-- Start of Rows --

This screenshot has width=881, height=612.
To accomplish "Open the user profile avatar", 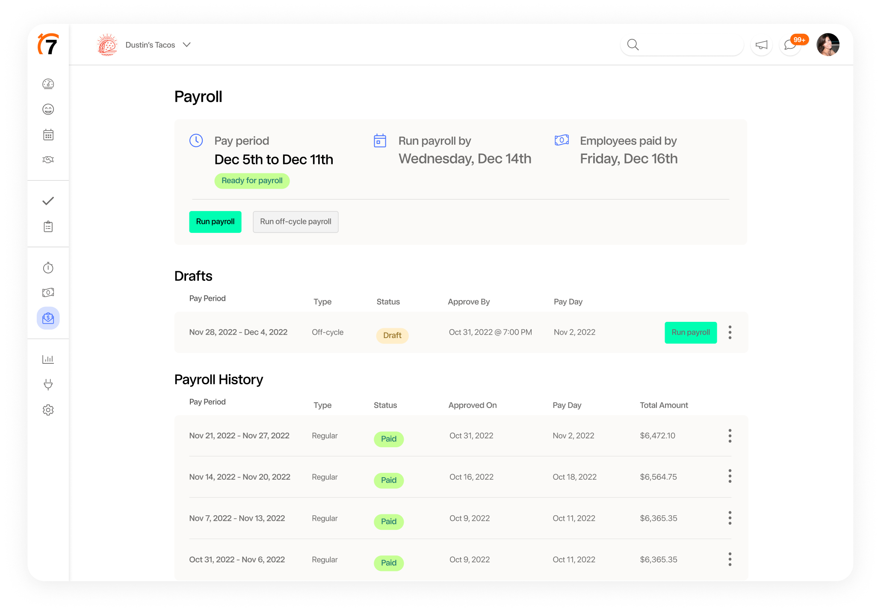I will pyautogui.click(x=828, y=45).
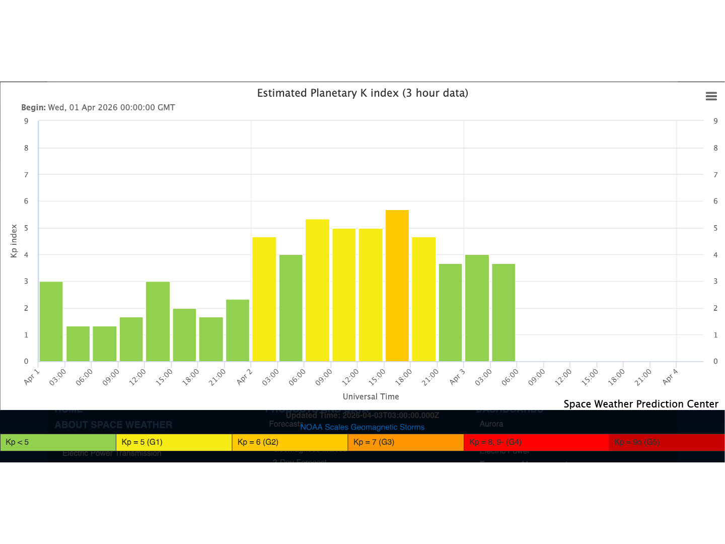Viewport: 725px width, 544px height.
Task: Select the orange Kp = 7 (G3) legend box
Action: pos(405,442)
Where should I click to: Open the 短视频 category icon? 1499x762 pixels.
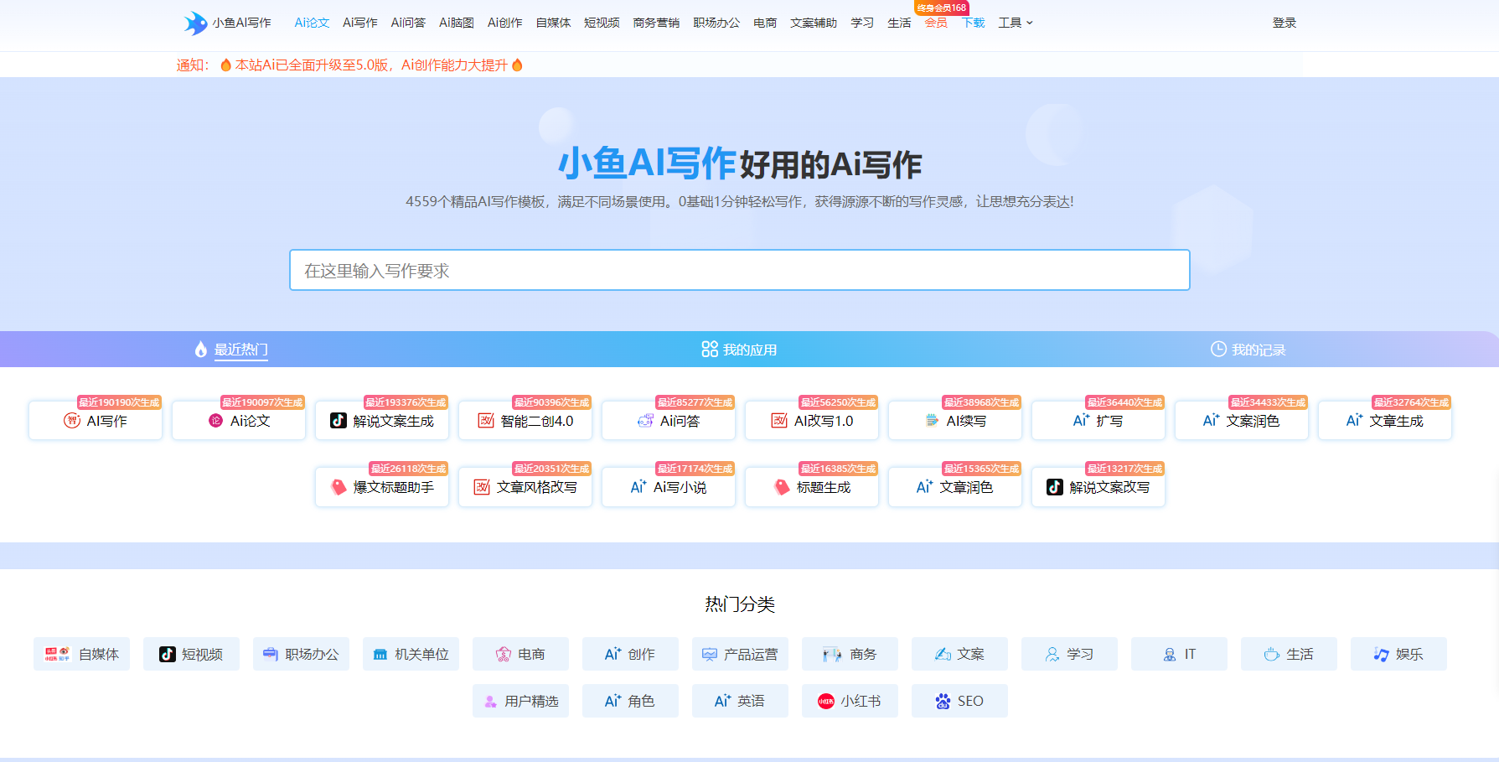pos(168,655)
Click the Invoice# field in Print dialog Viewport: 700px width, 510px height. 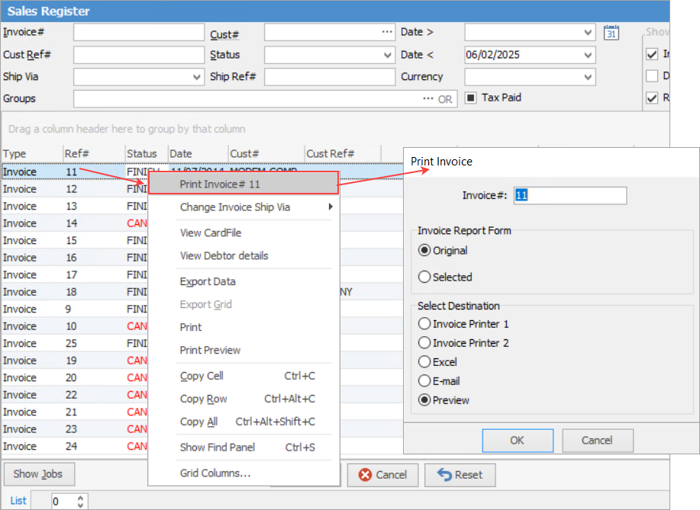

-- End of Rows --

■ What the task requires ■
Return, word for word, the stretch of the records from the line containing "Where should I" through the end of the records. Leave the pictures out.

■ The reply ■
Where should I click to: Open the 短视频 category icon? 1499x762 pixels.
pos(168,655)
Click the Invoice# field in Print dialog Viewport: 700px width, 510px height. 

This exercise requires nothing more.